My friend sighed as he shook out his match. “Dear Watson,” he said, “your inability to perceive what is perfectly apparent never ceases to confound me. Jennings has shallow grooves above his ears, symmetrical on each side. What does that tell you?”
I frowned. “Has he been keeping pencils there?”
Holmes laughed. “Oh, my dear fellow, no. Marks such as those are seen when a plump man wears ill-fitting spectacles. He does not need them for his work, so we may assume that they are reading-glasses. The shallowness of the marks shows that he has not been wearing them for very long, yet he has the squint of one who has been short-sighted for many years. I have not seen him at the Diogenes Club before, and while I would not expect to recognise all their employees on sight, I could not fail to observe that his livery and especially his slippers showed little sign of wear. He has the bearing of a lifelong servant, yet he has evidently been well fed for some time, suggesting employment in a well-off household. Given his age and current duties, he was most likely a footman.
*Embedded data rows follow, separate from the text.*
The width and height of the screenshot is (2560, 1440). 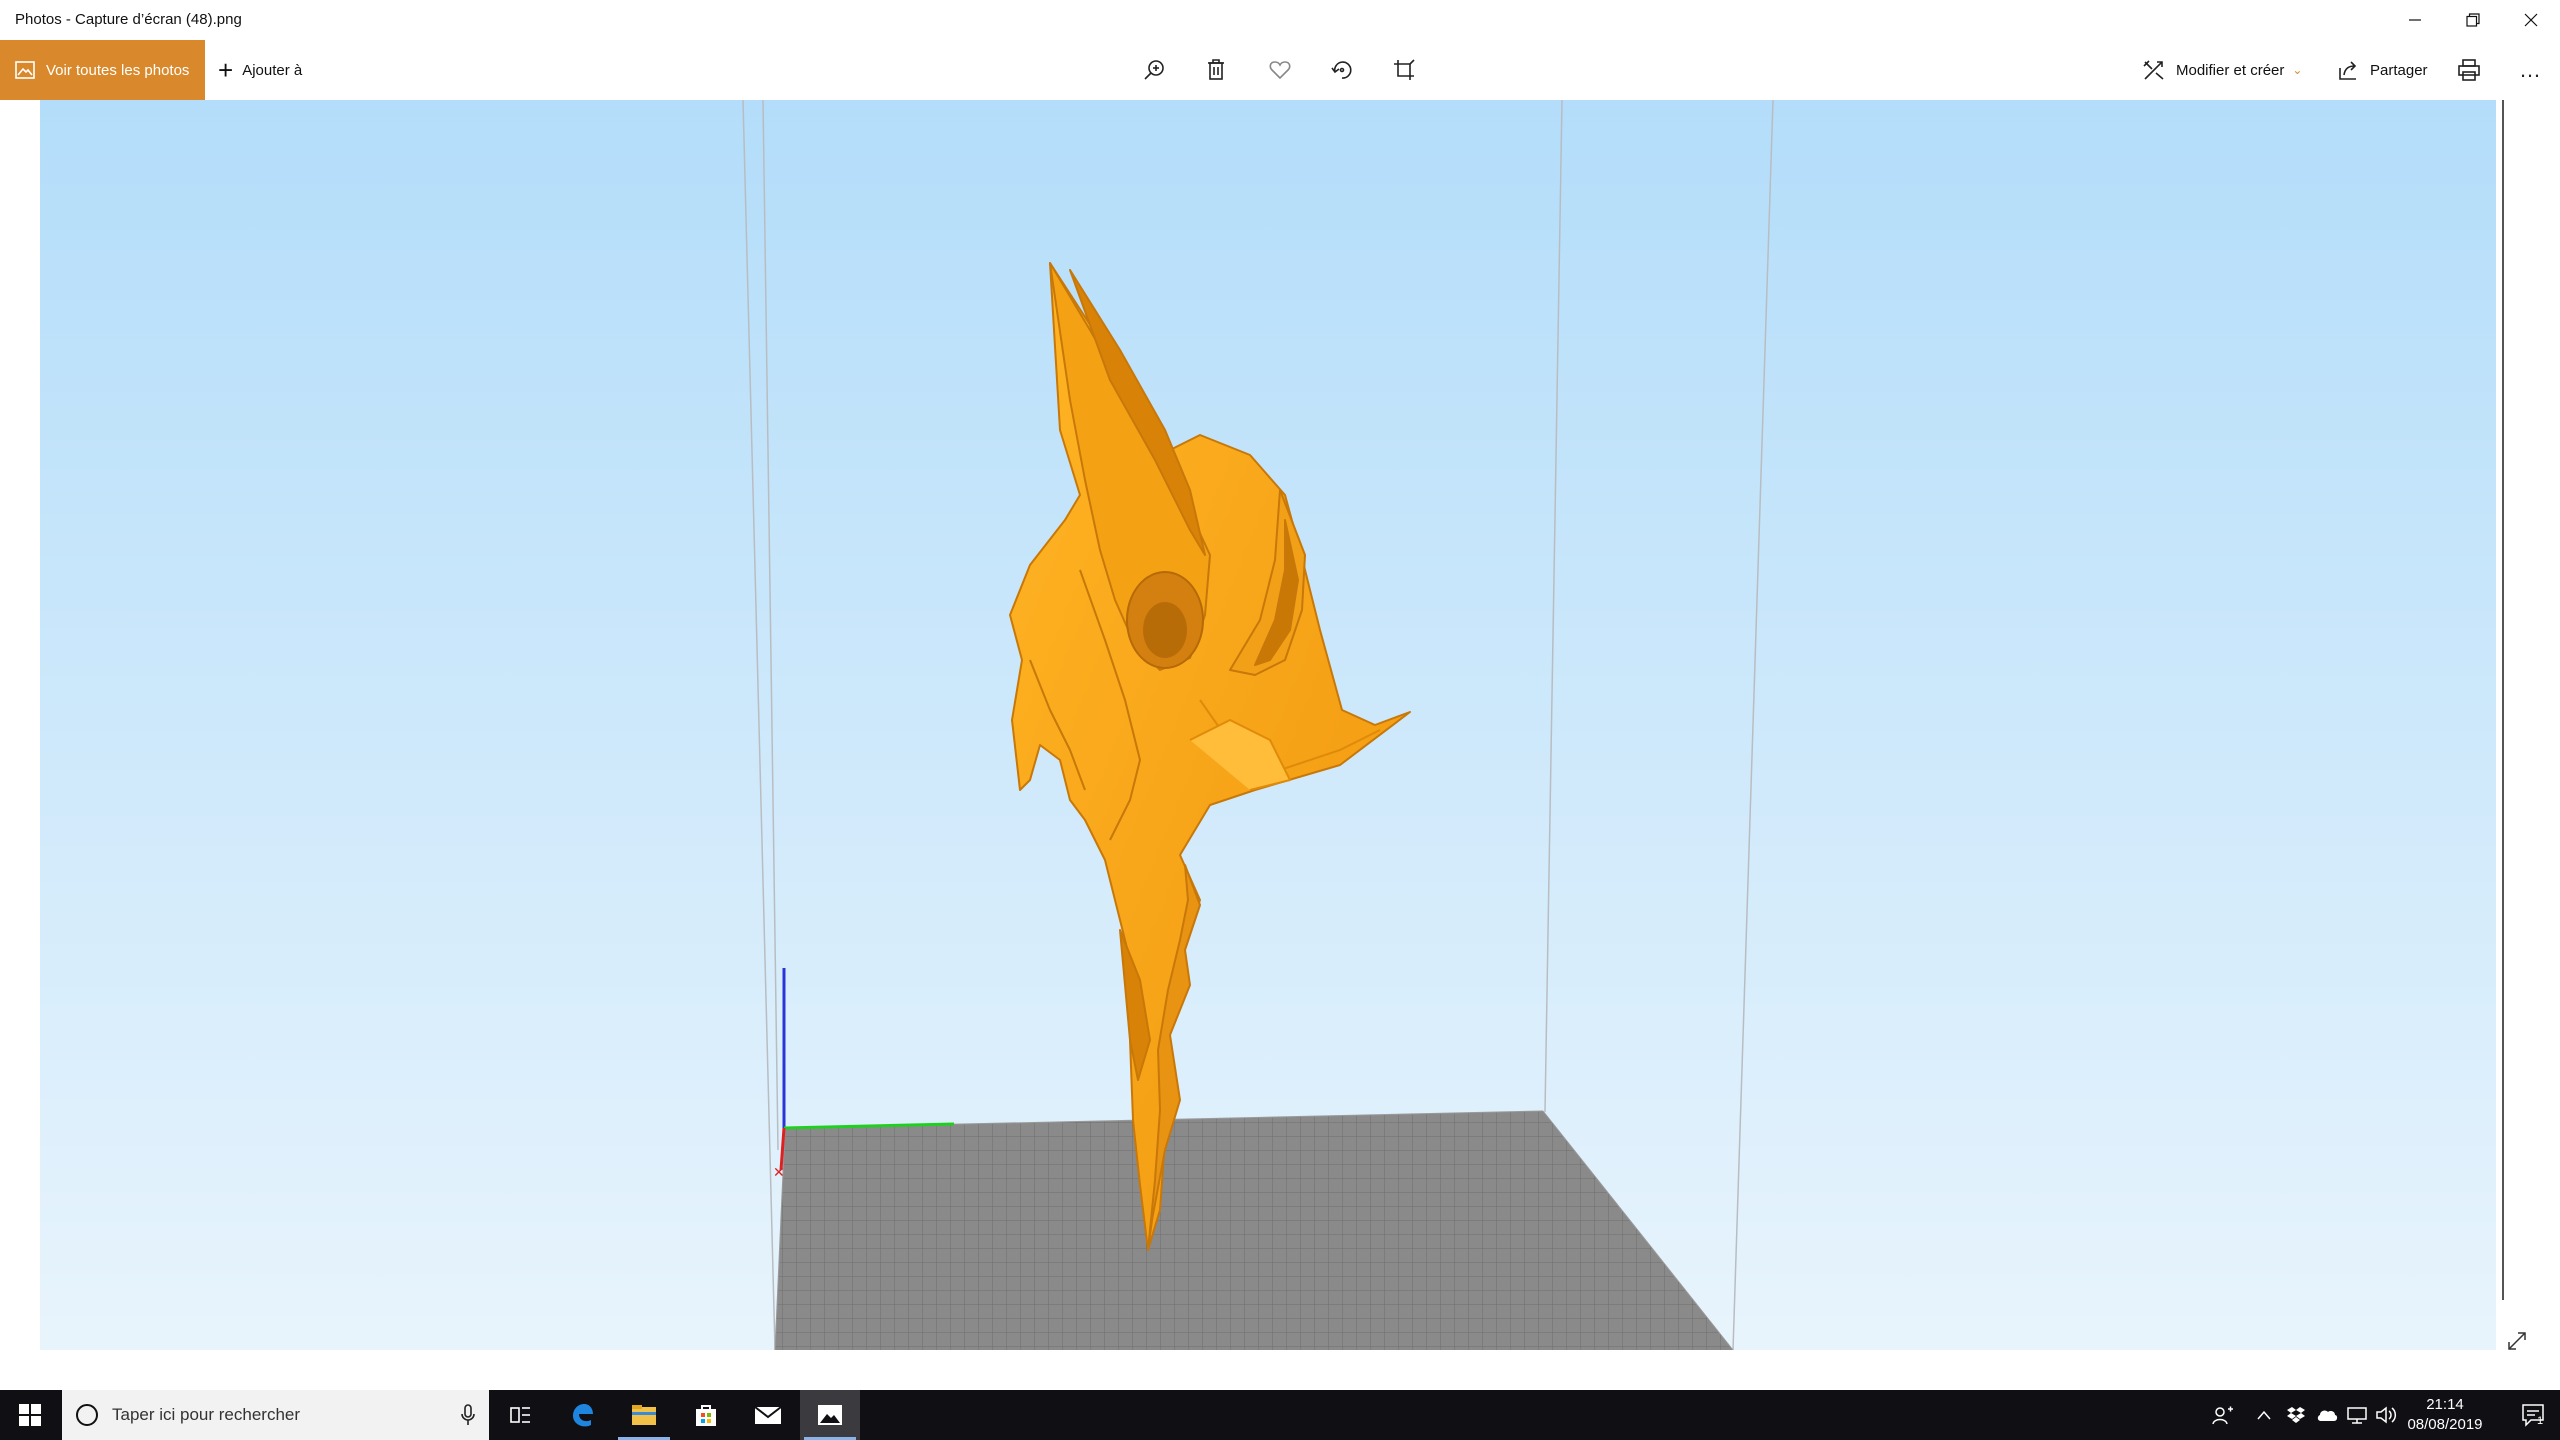 I want to click on task-view-icon, so click(x=520, y=1415).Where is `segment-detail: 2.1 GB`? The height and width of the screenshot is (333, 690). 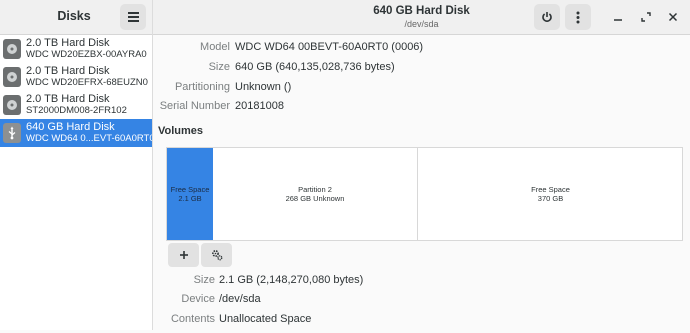
segment-detail: 2.1 GB is located at coordinates (190, 198). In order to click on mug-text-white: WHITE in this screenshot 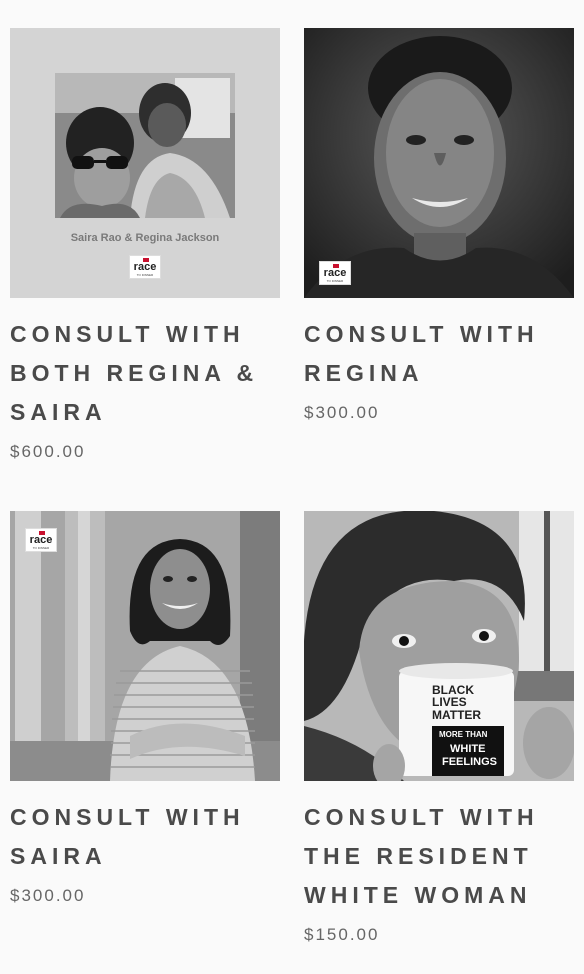, I will do `click(468, 749)`.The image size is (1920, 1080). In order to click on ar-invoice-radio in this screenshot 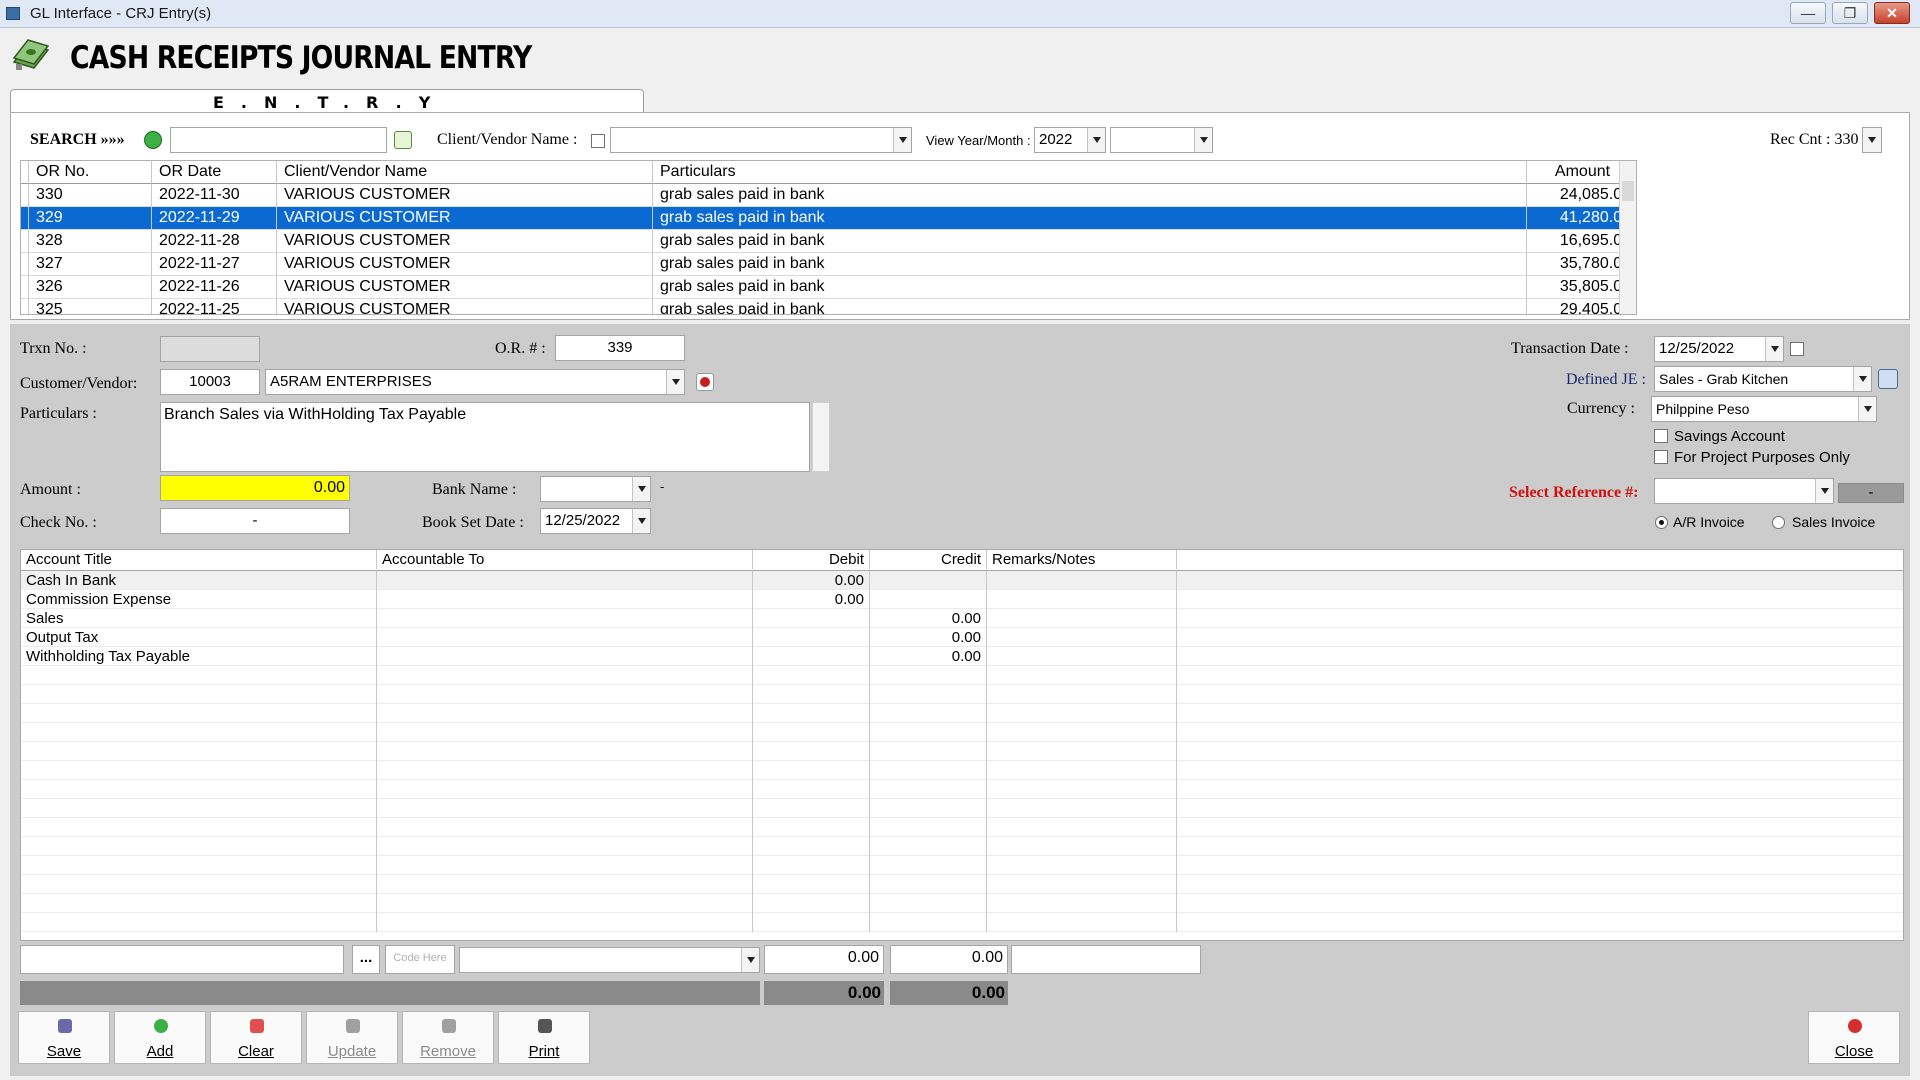, I will do `click(1662, 522)`.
“The Diogenes pays its staff unusually well for their discretion and tolerance, but spectacles and books do not come cheaply, and are not bought on a whim. Nor is a myopic footman likely to have acquired the habit of reading for pleasure. His family has recently expanded, so his household expenses have not become any lesser of late. The obvious conclusion is that Jennings, having recently secured a position with an increased income, is taking advantage of it to better himself and his young family through education.”
“I see.” I cast my mind back to the brothers’ observations. The squint and the skin above the ears were explained, at least. “And his middle finger?”
“Small bite-marks,” Holmes replied, “undoubtedly left there by a teething infant. Really, Watson, this is trivial stuff.”
We had set off by now, walking the short distance to the Piccadilly address that Mycroft had given us. Holmes was ever a brisk pedestrian, and I had to hurry to keep up with him. He fell silent, seeming distracted, but soon I heard him mutter, “But—a case. A case from brother Mycroft!”
He had an exultant gleam in his eye which seemed to me out of proportion to the sad and sordid circumstances of Bastion’s death, whatever had occasioned it. “Oh,” he added aloud, “he loves to have me dance to his tune, Watson, but how invigorating the measure is!”